▸ EXTRAIT DU DOCUMENT:
Un président qui était toujours craint, même après sa démission en 2022 lorsqu’une firme mandatée par la FTQ a enquêté sur ses agressions, entend-on dans l’enregistrement d’octobre 2023, lors d’une rencontre à laquelle participaient notamment Magali Picard et la victime de Rénald Grondin.
«Il y avait suffisamment de gens qui étaient au courant, qui étaient haut placés et qui étaient dans l’exécutif de la FTQ-Construction, qui étaient dans l’exécutif de l’AMI. C’est pas vrai que les gens n’étaient pas au courant», lance la victime à Magali Picard, lors de cette rencontre qui visait à revenir sur son traumatisme.
Dans son rapport rendu public en mars 2023, la firme Latitude Management avait conclu que les dirigeants de la FTQ et de la FTQ-Construction n’étaient probablement pas au courant des agressions commises par Grondin lorsque ce dernier a été nommé président.

▸ DONNÉES FOURNIES:
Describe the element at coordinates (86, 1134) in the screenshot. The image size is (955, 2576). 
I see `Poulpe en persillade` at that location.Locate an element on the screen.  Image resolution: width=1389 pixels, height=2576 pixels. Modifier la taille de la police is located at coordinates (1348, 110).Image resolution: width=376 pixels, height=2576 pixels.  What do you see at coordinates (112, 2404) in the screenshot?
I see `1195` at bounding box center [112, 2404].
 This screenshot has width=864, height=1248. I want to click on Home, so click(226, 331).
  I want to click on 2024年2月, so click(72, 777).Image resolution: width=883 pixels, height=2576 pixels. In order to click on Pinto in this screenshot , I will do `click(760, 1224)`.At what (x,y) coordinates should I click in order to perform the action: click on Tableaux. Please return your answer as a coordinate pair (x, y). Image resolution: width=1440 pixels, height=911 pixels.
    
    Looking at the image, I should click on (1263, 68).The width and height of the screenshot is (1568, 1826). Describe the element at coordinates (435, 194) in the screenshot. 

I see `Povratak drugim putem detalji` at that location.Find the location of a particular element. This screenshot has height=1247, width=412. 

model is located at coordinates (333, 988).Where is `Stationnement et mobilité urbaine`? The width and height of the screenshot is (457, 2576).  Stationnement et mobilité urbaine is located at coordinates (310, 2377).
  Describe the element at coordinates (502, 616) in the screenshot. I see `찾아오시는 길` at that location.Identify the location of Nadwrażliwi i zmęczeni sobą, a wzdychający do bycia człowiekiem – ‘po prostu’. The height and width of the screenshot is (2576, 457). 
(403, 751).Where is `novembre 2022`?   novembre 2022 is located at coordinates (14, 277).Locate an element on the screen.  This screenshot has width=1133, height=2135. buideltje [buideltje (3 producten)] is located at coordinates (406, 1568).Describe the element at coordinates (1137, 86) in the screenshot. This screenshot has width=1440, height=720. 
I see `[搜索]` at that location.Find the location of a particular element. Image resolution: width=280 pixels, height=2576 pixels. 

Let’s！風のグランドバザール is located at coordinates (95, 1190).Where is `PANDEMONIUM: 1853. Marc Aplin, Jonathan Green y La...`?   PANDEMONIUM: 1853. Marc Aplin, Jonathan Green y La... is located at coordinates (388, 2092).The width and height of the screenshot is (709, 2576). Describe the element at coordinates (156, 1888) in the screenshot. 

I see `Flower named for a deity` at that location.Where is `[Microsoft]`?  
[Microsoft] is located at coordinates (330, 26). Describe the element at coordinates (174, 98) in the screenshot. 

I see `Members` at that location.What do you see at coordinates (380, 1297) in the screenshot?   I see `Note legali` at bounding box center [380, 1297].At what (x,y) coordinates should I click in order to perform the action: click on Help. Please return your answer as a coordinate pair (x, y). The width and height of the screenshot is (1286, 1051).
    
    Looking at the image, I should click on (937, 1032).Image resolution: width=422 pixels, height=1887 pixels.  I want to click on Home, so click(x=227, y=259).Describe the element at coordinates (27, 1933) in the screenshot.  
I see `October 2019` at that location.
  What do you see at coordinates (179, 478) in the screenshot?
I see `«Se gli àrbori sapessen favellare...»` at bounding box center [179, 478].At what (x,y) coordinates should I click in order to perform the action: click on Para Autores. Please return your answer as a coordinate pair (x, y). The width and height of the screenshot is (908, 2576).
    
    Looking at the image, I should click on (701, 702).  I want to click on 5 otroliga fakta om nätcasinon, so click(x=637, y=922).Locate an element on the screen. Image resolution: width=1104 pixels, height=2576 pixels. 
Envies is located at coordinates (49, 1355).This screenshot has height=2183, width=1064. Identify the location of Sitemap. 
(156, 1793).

▸ CONSIGNE DE TRAVAIL: Rédigez la suite de l'extrait sur l'affaire Rénald Grondin, à partir de sa dernière phrase. Les lignes n'ont aucun lien avec l'extrait sur l'affaire Rénald Grondin.

▸ RÉPONSE PROPOSÉE:
«De lire que la vérité n’est même pas ressortie [dans le rapport], ça m’a fait mal, doublement mal. Je me suis sentie encore une fois agressée», entend-on dire la victime à ce sujet, blâmant la «loi du silence» à la FTQ-C.
«Ces gens-là, ils étaient tellement conscients de ce que tu vivais qu’ils sentaient même pas qu’ils avaient le courage de dire: “Ben oui, je le savais.” [...] C’est juste te dire à quel point ce gars-là, tout le mal qu’il a fait autour de lui», réplique alors Magali Picard à la victime.
Le président de l’AMI intimidé
Même d’autres dirigeants syndicaux semblaient craindre Grondin. Dans le même enregistrement, l’actuel directeur de l’AMI et syndicaliste de longue date Jocelyn John avoue avoir déjà eu «peur» de Grondin, qui «runnait le show». Il confie même avoir été «harcelé» et «intimidé» à trois reprises par ce dernier.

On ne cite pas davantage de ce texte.